AI Partners Ecosystem - Voxist - Models features, capabilities and billing

Objective

OVHcloud offers different Artificial Intelligence services through its AI Partners Ecosystem. You will benefit from a catalogue of ready-to-use applications provided by our partners which you will be able to easily deploy according to your needs through AI Deploy.

Voxist is an OVHcloud partner that offers AI services dedicated to Speech to Text (ASR). This guide will introduce Voxist solution features, as well as covering how it works and associated billing.

Introduction

Voxist is a start-up specialized in Speech Recognition. The platform enables all organizations, from start-ups to large corporations, to perform automatic speech recognition (ASR).

Speech recognition is supported through two APIs:

REST API for asynchronous speech recognition, with support for diarization
WebSocket API for synchronous speech recognition, without support for diarization

Voxist models features

The Voxist ASR solution, available at OVHcloud, provides several key features:

punctuation
diarization
real time transcription

To take advantage of these different features, you have two types of APIs to choose from: REST and WebSocket.

REST

Voxist gives you the possibility to transcribe audio into text. The principle is to send an audio file with your needed configuration. For example, the Voxist REST API will allow you to benefit from diarization and punctuation features.

Input configuration:

config='{"lang": "en", "sample_rate": 16000, "punctuation": true, "wait":true}'

Output result:

[
  {
    "Lexical":"Ai Deploy service makes easy the deployment of machine learning models and applications in production hosted on our infrastructures.",
    "Confidence":1,
    "Start_time":0.0,
    "Speaker":1,
    "Duration":7.62
  }
]

WebSocket

Voxist gives you the possibility to have a real time transcription. Indeed, the WebSocket API allows you to benefit from a streaming recognition.

Input configuration:

{ "config" : { "sample_rate" : %d, "lang" : "en"} }

Output result:

{"Sentence_id": 0, "Text": "Ai Deploy service makes easy the deployment of machine learning models and applications in production hosted on our infrastructures.", "Confidence": 1, "Words": null}

To learn more about Voxist ASR service, please refer to this website.

Voxist quick start

To be able to query the Voxist Service, you must first deploy one of the Voxist images with AI Deploy.

In this example, we will use the REST API Docker image.

To know how to use the WebSocket API, please follow this guide.

Launch a Voxist app

To launch an AI Deploy app, there are several possibilities. You can do it from the OVHcloud Control Panel or the CLI ovhai.

Launch an app from the OVHcloud Control Panel

To launch your Voxist app from the UI, you have to fill in some information:

Location
Application to deploy - in this example, we choose the "asr-rest" image with gpu compliance

Please be careful with the required image resources.
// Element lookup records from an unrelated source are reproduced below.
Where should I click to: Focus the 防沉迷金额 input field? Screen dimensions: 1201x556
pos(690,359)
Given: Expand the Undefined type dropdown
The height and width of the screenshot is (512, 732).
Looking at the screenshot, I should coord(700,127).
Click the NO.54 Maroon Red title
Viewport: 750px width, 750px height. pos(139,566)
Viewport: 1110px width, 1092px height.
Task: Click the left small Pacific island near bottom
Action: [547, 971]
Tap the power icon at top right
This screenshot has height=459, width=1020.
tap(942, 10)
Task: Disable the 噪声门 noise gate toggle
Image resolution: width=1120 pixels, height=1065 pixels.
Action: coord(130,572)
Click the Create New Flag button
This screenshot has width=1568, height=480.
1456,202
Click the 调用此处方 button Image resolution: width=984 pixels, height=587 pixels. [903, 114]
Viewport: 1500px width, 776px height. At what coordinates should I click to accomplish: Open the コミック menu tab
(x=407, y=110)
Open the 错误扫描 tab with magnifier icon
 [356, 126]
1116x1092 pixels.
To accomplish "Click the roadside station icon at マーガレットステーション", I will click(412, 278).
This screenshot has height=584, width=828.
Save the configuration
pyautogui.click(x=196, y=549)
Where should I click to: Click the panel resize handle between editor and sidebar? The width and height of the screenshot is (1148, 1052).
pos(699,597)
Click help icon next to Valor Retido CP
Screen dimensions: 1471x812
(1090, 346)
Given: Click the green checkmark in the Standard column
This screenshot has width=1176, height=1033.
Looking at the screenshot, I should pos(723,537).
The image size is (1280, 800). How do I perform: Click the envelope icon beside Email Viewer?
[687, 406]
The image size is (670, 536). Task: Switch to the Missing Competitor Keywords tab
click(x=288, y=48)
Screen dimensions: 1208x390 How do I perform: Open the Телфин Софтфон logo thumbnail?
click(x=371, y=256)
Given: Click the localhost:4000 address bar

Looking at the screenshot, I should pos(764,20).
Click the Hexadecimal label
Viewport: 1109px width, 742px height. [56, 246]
Voxist apps contain gpu in their tags, therefore choose one or more GPUs as resources.

Resources - we advise you to use at least 1 GPU
Configure your app - add a label if you have chosen a restricted access

To know how to launch an app from the OVHcloud Control Panel, refer to this guide.

Launch an app with ovhai CLI

You can also start this app with the ovhai CLI by running the following command:

ovhai app run \
    --gpu 1 \
    --label <name=value> \
    --partner voxist \
    asr-rest:v1.0.9-gpu

Replace <label=name> by the variables corresponding to your token. To know more about the management of the token, refer to this documentation.

Access to your Voxist app

Once the app is launched and in RUNNING status, you can copy the URL and access your app. To be able to access the API documentation, add the /docs endpoint at the end of the app URL.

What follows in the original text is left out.